Улпан ее имя, стр. 69

Дома Улпан, хоть и рано было, легла в постель. Ее знобило… Она попросила Дамели, которая собралась к себе:

– Дамели-апа, ты пошли кого-нибудь за Шынар. Пусть придет ко мне, пораньше придет – до восхода солнца…

– Хорошо, айналайн, пошлю…

Длинная цепь подлостей Торсана замкнулась здесь, в этой комнатке, куда ее переселили из собственного дома, где она хорошо ли, плохо ли – прожила жизнь. Казалось бы, пустяк – коляска для поездки в Кзыл-Жар, но началось с коляски… А наверное – раньше, только Торсан прятал свое лицо. А теперь решил – больше незачем. Табуны из Каршыгалы перегнал на земли шайкозов, и табун ее родителей с ними. И у табунщиков забрал лошадей, до единой! Понятно и то, почему он и Жауке поторопились в Суат-коль с осеннего становища. Надо было занять дом, а Улпан, переселив ее сюда, превратить в жалкую приживалку, у которой и права на свое слово нет!

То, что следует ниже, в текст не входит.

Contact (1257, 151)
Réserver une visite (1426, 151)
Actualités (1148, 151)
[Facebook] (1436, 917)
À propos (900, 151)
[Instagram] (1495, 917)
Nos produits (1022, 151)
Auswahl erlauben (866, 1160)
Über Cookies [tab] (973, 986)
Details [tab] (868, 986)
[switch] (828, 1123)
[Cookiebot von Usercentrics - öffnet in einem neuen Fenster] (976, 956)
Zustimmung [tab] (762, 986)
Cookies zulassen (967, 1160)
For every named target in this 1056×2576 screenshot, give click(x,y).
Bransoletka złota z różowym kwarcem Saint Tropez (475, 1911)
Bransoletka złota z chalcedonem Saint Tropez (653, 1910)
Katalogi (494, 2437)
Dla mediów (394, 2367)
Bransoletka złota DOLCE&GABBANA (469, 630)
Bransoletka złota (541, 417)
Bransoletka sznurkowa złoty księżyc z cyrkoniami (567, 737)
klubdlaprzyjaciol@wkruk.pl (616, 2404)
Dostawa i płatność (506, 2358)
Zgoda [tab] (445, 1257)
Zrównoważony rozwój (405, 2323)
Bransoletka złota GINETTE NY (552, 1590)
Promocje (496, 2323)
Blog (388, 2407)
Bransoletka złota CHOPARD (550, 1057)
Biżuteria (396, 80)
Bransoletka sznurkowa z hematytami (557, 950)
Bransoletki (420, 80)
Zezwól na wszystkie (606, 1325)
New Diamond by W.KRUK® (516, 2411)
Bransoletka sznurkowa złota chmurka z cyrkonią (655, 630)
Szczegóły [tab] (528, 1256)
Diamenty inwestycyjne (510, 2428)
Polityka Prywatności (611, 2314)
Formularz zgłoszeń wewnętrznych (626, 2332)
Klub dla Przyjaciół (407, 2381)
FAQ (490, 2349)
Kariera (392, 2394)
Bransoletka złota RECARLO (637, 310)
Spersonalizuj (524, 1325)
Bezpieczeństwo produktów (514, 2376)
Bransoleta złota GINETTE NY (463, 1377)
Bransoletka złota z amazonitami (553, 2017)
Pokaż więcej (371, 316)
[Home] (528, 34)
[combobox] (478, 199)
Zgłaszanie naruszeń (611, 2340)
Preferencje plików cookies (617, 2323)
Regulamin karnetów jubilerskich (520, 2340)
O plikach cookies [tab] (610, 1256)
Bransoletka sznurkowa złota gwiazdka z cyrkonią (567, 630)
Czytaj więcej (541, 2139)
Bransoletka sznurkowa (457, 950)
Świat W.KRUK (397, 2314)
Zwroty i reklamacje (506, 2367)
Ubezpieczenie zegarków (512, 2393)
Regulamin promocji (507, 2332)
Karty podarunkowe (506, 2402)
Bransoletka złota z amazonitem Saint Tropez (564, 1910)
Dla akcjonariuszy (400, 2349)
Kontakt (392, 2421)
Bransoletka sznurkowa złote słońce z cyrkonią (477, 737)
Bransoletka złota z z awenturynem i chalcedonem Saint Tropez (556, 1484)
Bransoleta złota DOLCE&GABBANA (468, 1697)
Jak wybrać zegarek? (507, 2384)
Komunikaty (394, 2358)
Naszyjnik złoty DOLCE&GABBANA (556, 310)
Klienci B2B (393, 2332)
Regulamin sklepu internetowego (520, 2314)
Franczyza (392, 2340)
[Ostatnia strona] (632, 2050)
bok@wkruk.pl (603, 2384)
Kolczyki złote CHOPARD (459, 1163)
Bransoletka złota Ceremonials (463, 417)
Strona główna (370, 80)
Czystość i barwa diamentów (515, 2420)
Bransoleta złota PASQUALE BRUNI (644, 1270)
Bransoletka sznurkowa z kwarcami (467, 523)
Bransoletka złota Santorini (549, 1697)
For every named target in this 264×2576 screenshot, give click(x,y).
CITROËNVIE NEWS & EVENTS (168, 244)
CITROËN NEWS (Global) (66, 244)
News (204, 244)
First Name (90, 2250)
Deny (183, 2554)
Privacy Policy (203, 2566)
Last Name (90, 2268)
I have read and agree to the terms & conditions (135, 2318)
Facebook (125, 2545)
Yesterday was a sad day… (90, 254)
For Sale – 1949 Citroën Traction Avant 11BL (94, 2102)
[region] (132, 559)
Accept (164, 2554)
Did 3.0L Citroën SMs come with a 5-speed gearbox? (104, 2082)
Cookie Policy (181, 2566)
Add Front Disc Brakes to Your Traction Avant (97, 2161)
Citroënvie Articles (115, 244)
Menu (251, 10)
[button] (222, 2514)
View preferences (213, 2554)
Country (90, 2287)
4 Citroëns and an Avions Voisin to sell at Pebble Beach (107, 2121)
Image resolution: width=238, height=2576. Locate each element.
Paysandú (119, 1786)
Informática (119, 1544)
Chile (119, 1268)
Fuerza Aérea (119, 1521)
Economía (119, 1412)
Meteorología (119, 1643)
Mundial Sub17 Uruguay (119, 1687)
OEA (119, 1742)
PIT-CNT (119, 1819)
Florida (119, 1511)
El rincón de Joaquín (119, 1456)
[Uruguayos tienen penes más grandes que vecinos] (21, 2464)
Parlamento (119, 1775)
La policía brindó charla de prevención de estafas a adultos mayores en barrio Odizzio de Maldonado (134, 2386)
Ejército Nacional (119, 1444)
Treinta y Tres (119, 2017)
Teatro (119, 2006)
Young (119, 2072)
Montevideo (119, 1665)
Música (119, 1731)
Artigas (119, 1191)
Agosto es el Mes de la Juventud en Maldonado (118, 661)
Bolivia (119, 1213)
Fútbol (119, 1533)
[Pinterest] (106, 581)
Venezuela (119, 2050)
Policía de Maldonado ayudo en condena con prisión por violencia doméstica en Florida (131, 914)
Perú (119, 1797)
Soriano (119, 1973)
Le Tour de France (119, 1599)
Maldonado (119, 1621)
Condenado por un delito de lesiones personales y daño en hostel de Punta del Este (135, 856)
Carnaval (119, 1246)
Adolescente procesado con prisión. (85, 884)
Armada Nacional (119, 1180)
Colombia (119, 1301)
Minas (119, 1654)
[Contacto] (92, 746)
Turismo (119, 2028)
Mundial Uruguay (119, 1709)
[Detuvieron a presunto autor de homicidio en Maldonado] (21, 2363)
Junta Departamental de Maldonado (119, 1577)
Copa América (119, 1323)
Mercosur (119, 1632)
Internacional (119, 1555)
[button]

Нет, нет, нет, нет… Я – Улпан! Стоит мне кликнуть клич, и сибанские джигиты вскочат на коней! Торсан на всю жизнь забыл бы дорогу в усадьбу Есенея! Но он же в своей подлости ни перед чем не остановится… Прогнать его – и он лучших людей сибанов на протяжении дня сошлет в край собачьих упряжек. Мало ли у него друзей среди чиновников – вон и сегодня полон дом, едят, пьют и уедут с богатыми подарками…

Я бы, продолжала Улпан горькие размышления, согласилась поселиться на самом краю аула, в самой черной залатанной юрте… Но неужели я должна буду проходить мимо своих домов с закрытыми глазами? Когда пойду на кладбище… И даже не в этом главное! Я не смогу переносить взгляды жалости… взгляды сочувствия. А разве выдержит сердце – каждый раз слушать колокольцы под дугой, когда станут проезжать мимо?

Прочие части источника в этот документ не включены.